Scaling out: Spark and Dask¶
merton.batch_fit is the right call up to ~100k firms × ~10 years of daily
data on a single workstation. Past that, you’ll want a cluster. This page
shows two patterns that bolt cleanly onto the package without adding either
Spark or Dask as a hard dependency.
Dask¶
Dask plays well with our pandas-native interface — every Firm row is fit
independently, so a delayed map over a Dask DataFrame is enough:
import pandas as pd
import dask.dataframe as dd
from merton import Firm, MertonModel
def fit_row(row: pd.Series) -> pd.Series:
firm = Firm(
equity=row["equity"],
debt_short=row["debt_short"],
debt_long=row["debt_long"],
equity_vol=row["equity_vol"],
rf=row.get("rf", 0.04),
horizon=row.get("horizon", 1.0),
ticker=row.get("ticker"),
)
res = MertonModel(method="vassalou_xing").fit(firm)
return pd.Series({"dd": res.dd, "pd": res.pd, "asset_vol": res.asset_vol})
panel = pd.read_parquet("s3://my-bucket/balance_sheets_2024.parquet")
ddf = dd.from_pandas(panel, npartitions=64)
out = ddf.map_partitions(
lambda part: part.join(part.apply(fit_row, axis=1)),
meta={**panel.dtypes.to_dict(), "dd": float, "pd": float, "asset_vol": float},
)
out.to_parquet("s3://my-bucket/dd_pd_2024.parquet", compute=True)
Tips:
Use
npartitions ≈ cores * 4for CPU-bound calibration loops; Numba releases the GIL inside the hot path, so threads scale well on Dask worker processes.Stash a pre-warmed Numba cache on each worker by calling
merton.warm_cache()once in the workersetup_hook.Pin
MERTON_BACKEND=numbain the worker env so each task uses the JIT kernels without paying for a runtime size-heuristic dispatch.
Apache Spark (PySpark)¶
Spark’s mapInPandas lets you push a pandas DataFrame through merton in
the executor JVM, the same way you’d run a pandas UDF:
import pandas as pd
from pyspark.sql.types import StructType, StructField, DoubleType, StringType
from merton import Firm, MertonModel
schema = StructType([
StructField("ticker", StringType()),
StructField("dd", DoubleType()),
StructField("pd", DoubleType()),
StructField("asset_vol", DoubleType()),
])
def fit_chunk(iter_pdf):
model = MertonModel(method="vassalou_xing")
for pdf in iter_pdf:
rows = []
for r in pdf.itertuples(index=False):
firm = Firm(
equity=r.equity, debt_short=r.debt_short, debt_long=r.debt_long,
equity_vol=r.equity_vol, rf=r.rf, horizon=r.horizon, ticker=r.ticker,
)
res = model.fit(firm)
rows.append((r.ticker, res.dd, res.pd, res.asset_vol))

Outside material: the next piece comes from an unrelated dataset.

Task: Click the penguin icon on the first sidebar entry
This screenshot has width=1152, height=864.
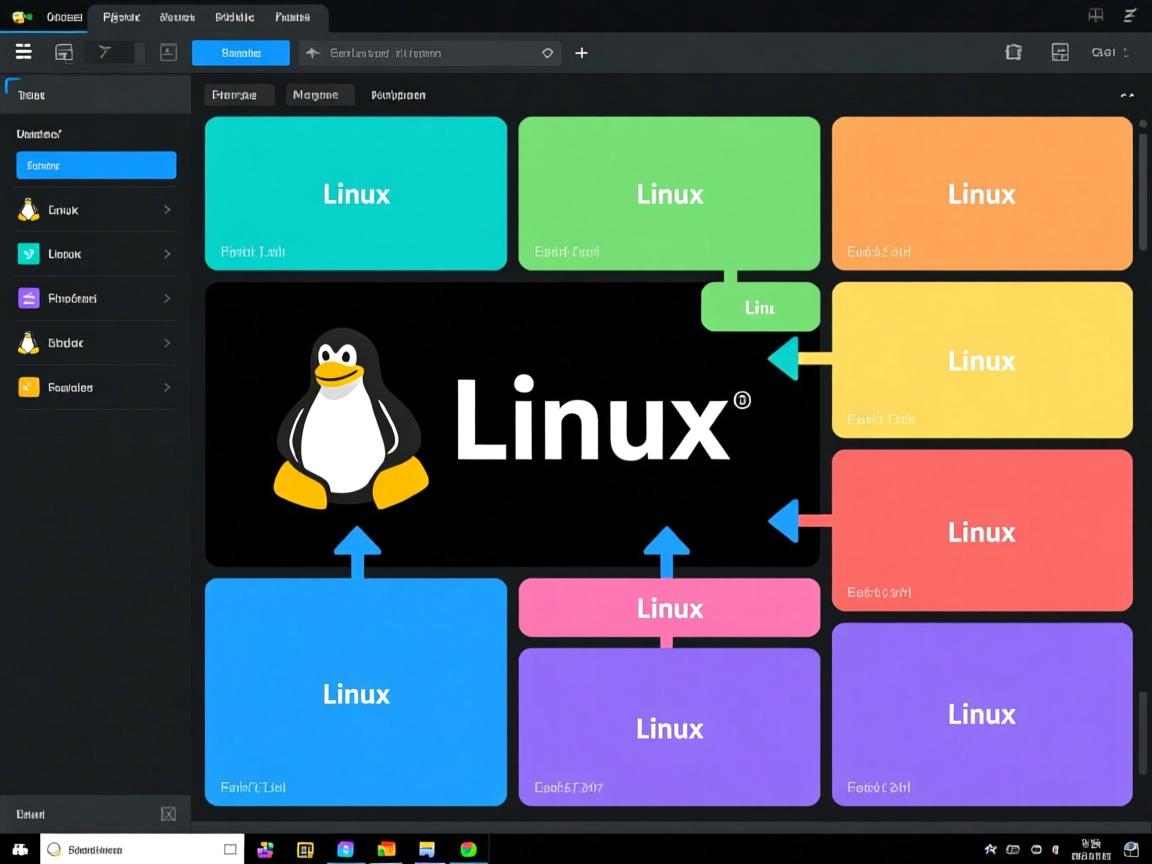Action: click(28, 209)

yield pd.DataFrame(rows, columns=["ticker", "dd", "pd", "asset_vol"])
spark_df = spark.read.parquet("s3://my-bucket/panel.parquet")
out = spark_df.mapInPandas(fit_chunk, schema=schema)
out.write.mode("overwrite").parquet("s3://my-bucket/dd_pd.parquet")
If your panel is partitioned by firm_id × date, set
spark.sql.execution.arrow.maxRecordsPerBatch to align with the natural
panel chunk size (1k–10k rows works well — large enough to amortise Python
startup, small enough to keep memory bounded).
Putting it together with climate stress¶
You can stack a climate overlay inside the worker function — the
ClimateOverlay instance is picklable so Spark/Dask broadcast it cleanly:
from merton.extensions import ClimateOverlay
from merton.scenarios.predefined.ngfs import delayed_transition
scenario = delayed_transition()
def stress_row(row):
firm = Firm(...)
overlay = ClimateOverlay(MertonModel(), scenario=scenario, sector=row["sector"])
return overlay.fit(firm).pd
For very large climate-stress runs (millions of firm-scenario combinations), pre-compute the per-sector writedown table once on the driver and broadcast it; the executor only has to do the structural calibration.